En adoptant le rapport de Cecilia WIKSTRÖM (ADLE, SE), la commission des affaires juridiques recommande que le Parlement européen lève l'immunité parlementaire de Marine LE PEN (NI, FR).
Pour rappel, le procureur général près la Cour d'appel de Lyon a demandé la levée de l'immunité parlementaire de Marine Le Pen dans le cadre d'une action judiciaire relative à une infraction présumée d'incitation à la haine, à la discrimination ou à la violence contre un groupe de personnes en raison de leur appartenance religieuse.
Aux termes de l'article n° 9 du protocole n° 7 sur les privilèges et immunités de l'Union européenne, les membres du Parlement européen bénéficient, sur leur territoire national, des immunités reconnues aux membres du parlement de leur pays. Cette immunité couvre donc les opinions exprimées par le député dans l'exercice de ses fonctions.
Selon la Cour de justice toutefois, "une déclaration effectuée par un député européen en dehors du Parlement européen ayant donné lieu à des poursuites pénales dans son État membre d'origine au titre du délit de dénonciation calomnieuse ne constitue une opinion exprimée dans l'exercice des fonctions parlementaires relevant de l'immunité prévue à cette disposition que lorsque cette déclaration correspond à une appréciation subjective qui présente un lien direct et évident avec l'exercice de telles fonctions". De même, la Cour a rappelé récemment la jurisprudence qu'elle a établie dans l'affaire Gollnisch, à savoir que l'opinion (au sens large du terme) d'un député ne peut être couverte par l'immunité établie sur le fondement du droit de l'Union que si elle été émise "dans l'exercice de [ses] fonctions", impliquant ainsi l'exigence d'un lien entre l'opinion exprimée et les fonctions parlementaires. Ce lien doit être direct et s'imposer avec évidence.
En l'espèce, les faits ne permettent pas de conclure à l'existence d'un tel lien direct et évident. L'affaire n'entre pas dans le champ des activités politiques de Marine Le Pen en sa qualité de députée au Parlement européen, mais relève d'activités d'un caractère purement national ou régional, étant donné que le discours au cours duquel certaines phrases ont été énoncées, a été prononcé à Lyon devant des électeurs lors de la campagne que Mme Le Pen a conduite en vue de la désignation du président du Front National et ne s'inscrivait pas dans son activité de députée au Parlement européen.

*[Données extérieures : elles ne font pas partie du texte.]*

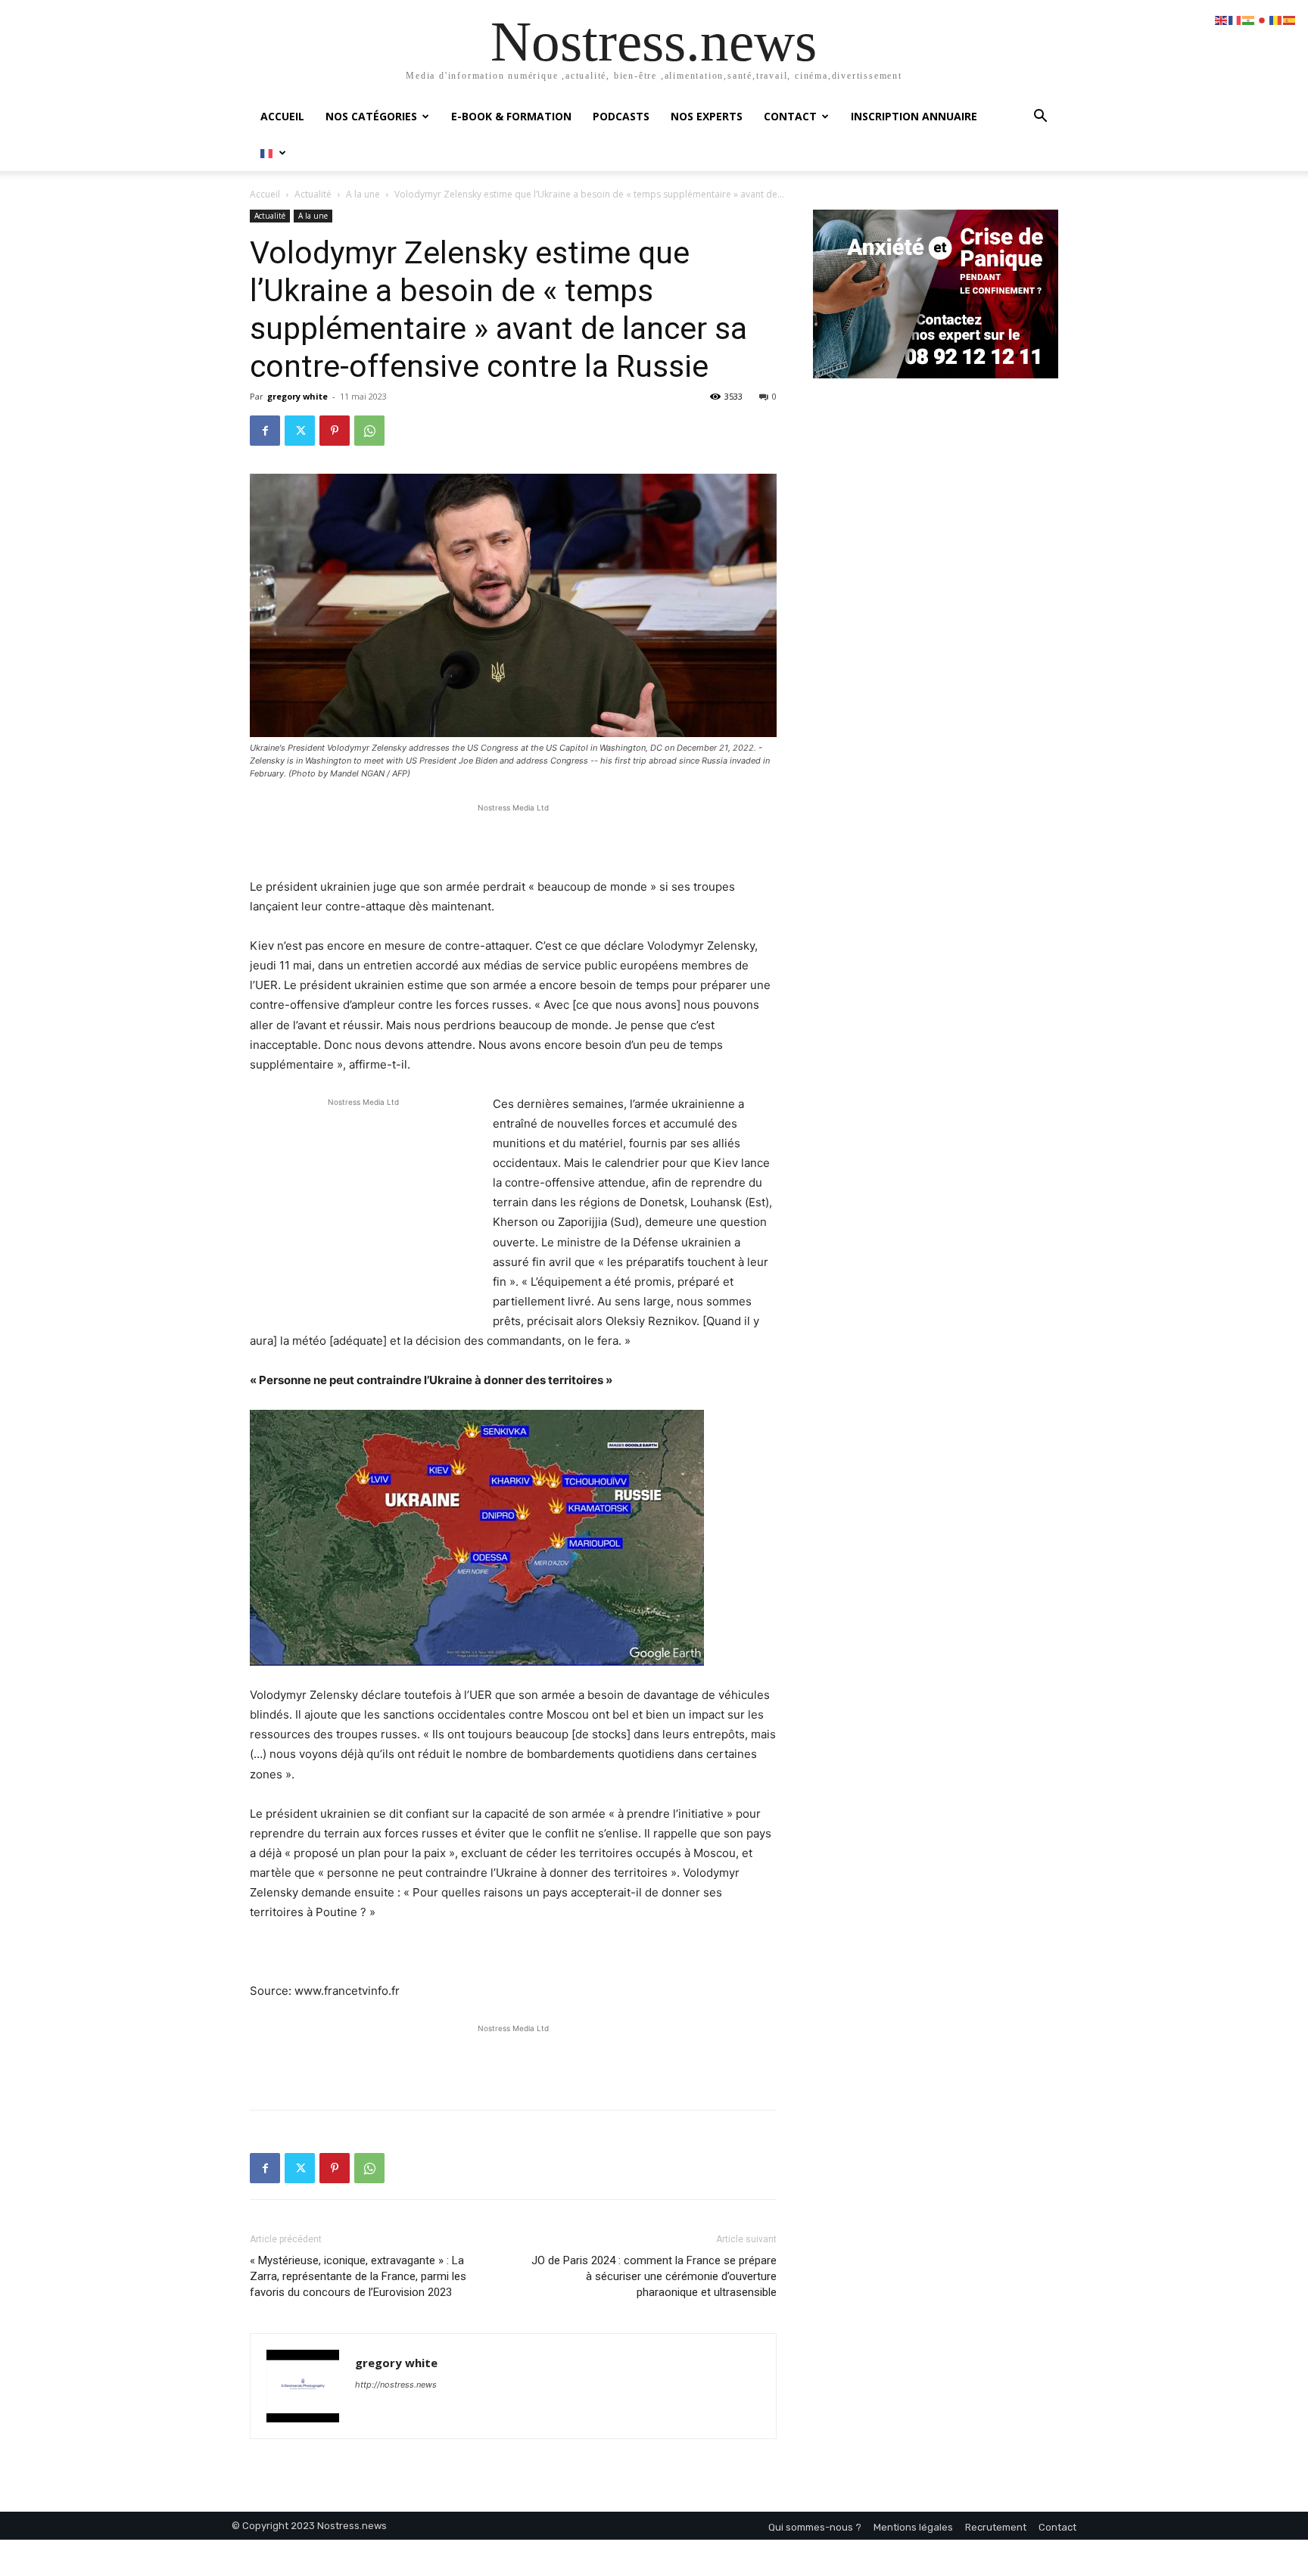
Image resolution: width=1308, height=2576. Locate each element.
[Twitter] (300, 430)
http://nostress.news (396, 2384)
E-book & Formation (511, 116)
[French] (273, 152)
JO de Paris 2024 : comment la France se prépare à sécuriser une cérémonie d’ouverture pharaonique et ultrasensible (654, 2276)
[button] (1040, 117)
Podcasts (621, 116)
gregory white (297, 396)
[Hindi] (1249, 19)
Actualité (313, 194)
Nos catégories (371, 116)
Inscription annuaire (914, 116)
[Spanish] (1290, 19)
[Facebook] (265, 430)
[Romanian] (1276, 19)
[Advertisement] (513, 838)
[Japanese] (1262, 19)
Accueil (282, 116)
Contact (790, 116)
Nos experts (707, 116)
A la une (363, 194)
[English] (1222, 19)
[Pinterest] (334, 430)
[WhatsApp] (369, 430)
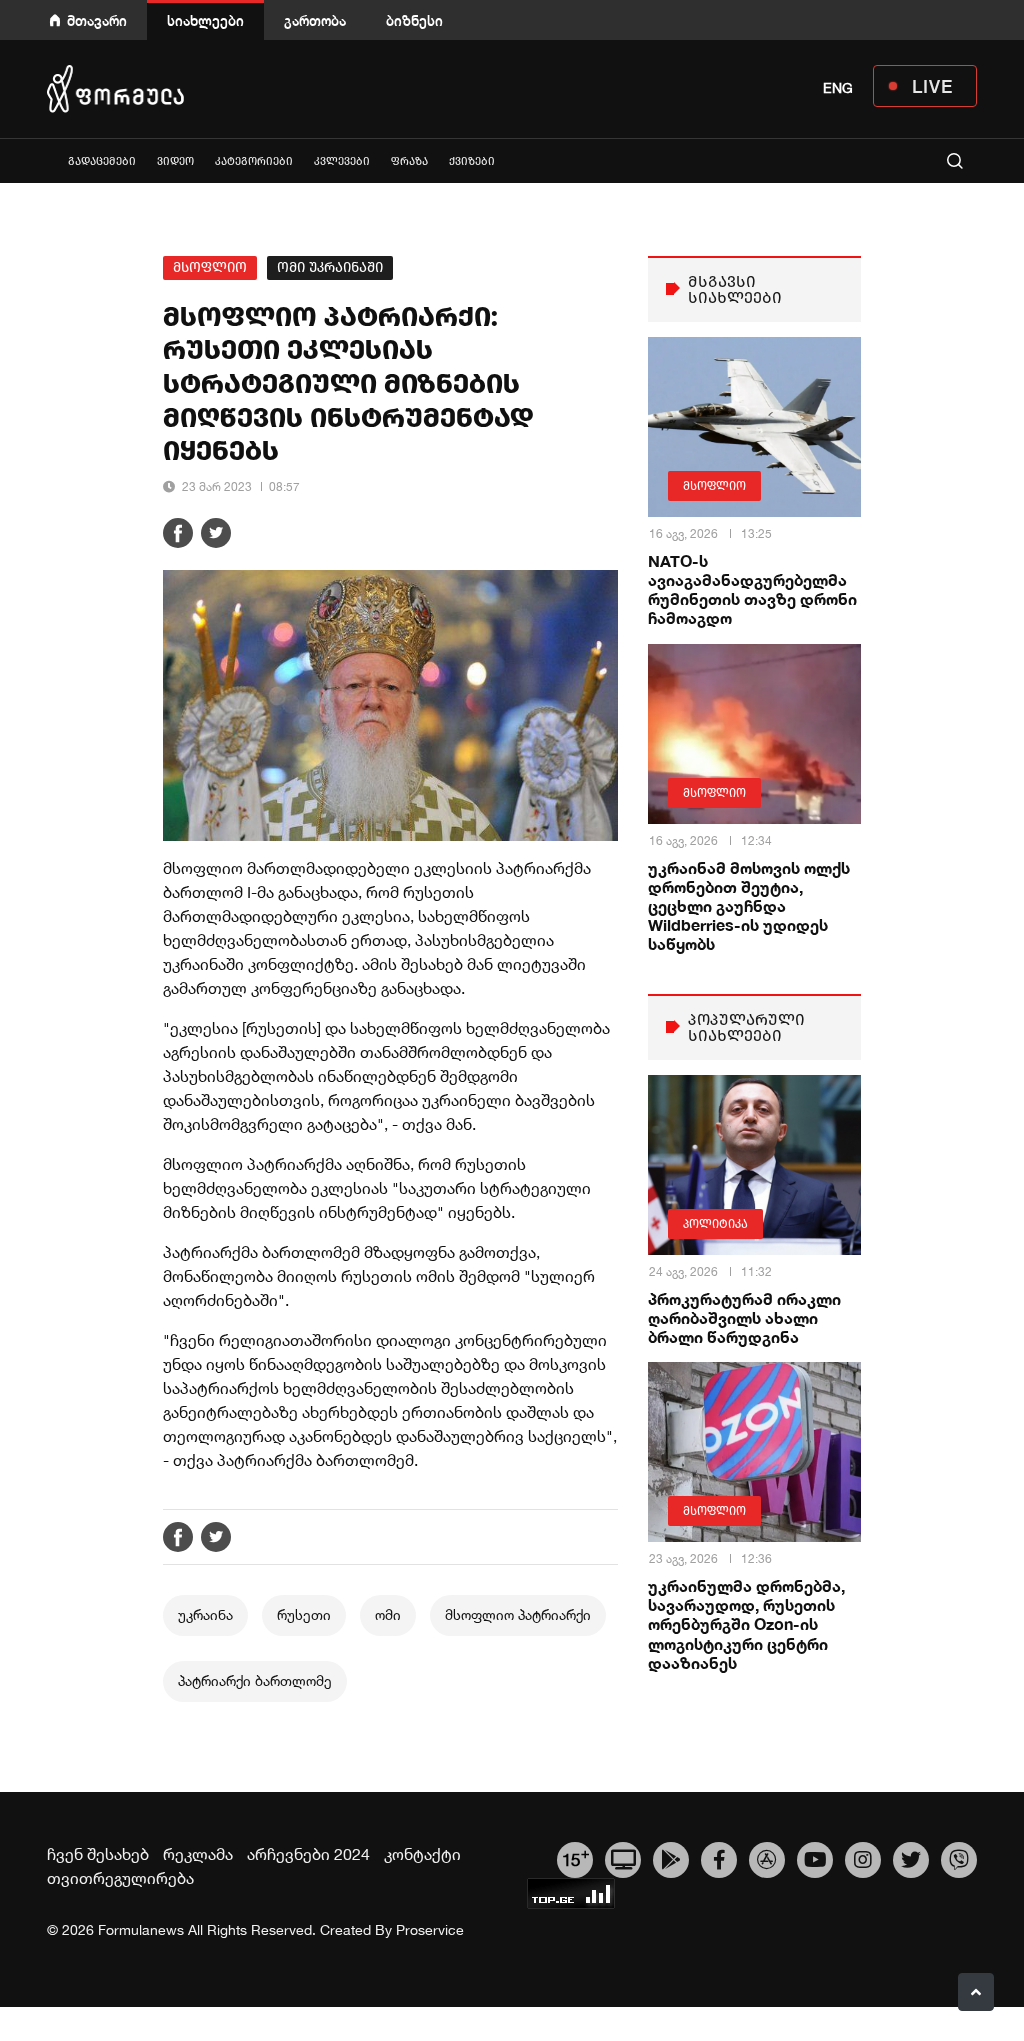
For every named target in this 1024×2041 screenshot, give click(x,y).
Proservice (430, 1930)
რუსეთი (304, 1615)
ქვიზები (472, 161)
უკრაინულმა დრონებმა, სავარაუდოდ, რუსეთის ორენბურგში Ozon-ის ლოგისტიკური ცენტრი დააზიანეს (746, 1624)
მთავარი (97, 20)
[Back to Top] (976, 1992)
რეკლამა (198, 1854)
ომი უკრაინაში (330, 267)
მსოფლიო (210, 267)
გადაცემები (102, 161)
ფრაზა (409, 161)
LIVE (932, 86)
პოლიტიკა (715, 1224)
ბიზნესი (414, 20)
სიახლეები (205, 20)
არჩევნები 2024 (308, 1854)
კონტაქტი (422, 1854)
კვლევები (342, 161)
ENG (838, 88)
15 (575, 1857)
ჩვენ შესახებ (98, 1854)
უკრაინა (205, 1615)
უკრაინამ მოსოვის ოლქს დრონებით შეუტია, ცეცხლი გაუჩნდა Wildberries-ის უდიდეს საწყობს (749, 906)
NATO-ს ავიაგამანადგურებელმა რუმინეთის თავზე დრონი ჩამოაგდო (752, 589)
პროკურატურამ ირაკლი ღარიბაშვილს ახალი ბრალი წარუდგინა (744, 1317)
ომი (388, 1615)
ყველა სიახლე (47, 160)
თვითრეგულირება (120, 1878)
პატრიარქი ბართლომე (255, 1681)
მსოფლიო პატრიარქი (518, 1615)
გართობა (315, 20)
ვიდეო (175, 161)
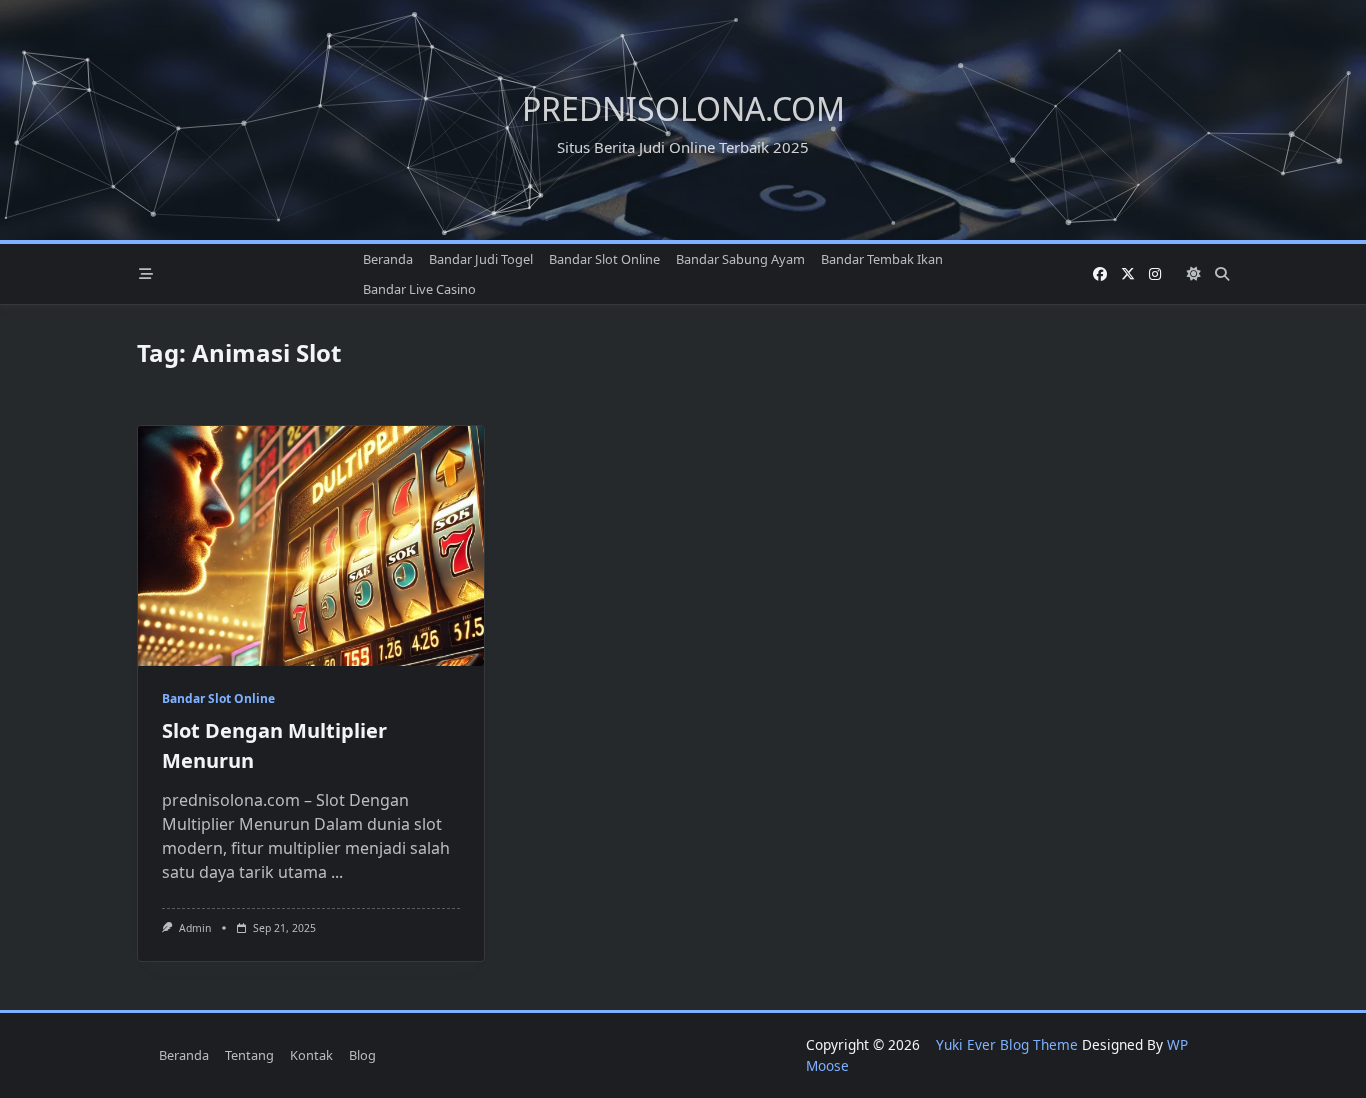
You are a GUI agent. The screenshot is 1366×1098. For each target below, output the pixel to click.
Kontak (311, 1055)
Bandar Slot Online (604, 259)
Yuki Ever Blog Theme (1007, 1044)
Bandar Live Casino (419, 289)
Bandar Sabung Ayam (740, 259)
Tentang (249, 1055)
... (337, 872)
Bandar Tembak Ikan (882, 259)
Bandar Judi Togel (481, 259)
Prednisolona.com (683, 108)
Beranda (388, 259)
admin (195, 928)
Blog (362, 1055)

Par conséquent, les actes présumés n'ont pas de rapport direct ou évident avec l'exercice par Marine Le Pen de ses fonctions de députée au Parlement européen ni ne constituent une opinion émise dans le cadre de ses fonctions de députée au Parlement européen au sens de l'article 8 du protocole n° 7 sur les privilèges et immunités de l'Union européenne. L'accusation n'a pas de lien avec le mandat de député au Parlement européen qu'exerce Mme Le Pen et daprès les explications fournies au sein de la commission parlementaire, il n'y a pas de motif de suspecter un cas de fumus persecutionis.
Eu égard aux considérations qui précèdent, la commission des affaires juridiques recommande, après avoir examiné les arguments tant en faveur que contre la levée de l'immunité de la députée, que le Parlement européen doit lever l'immunité parlementaire de Marine LE PEN.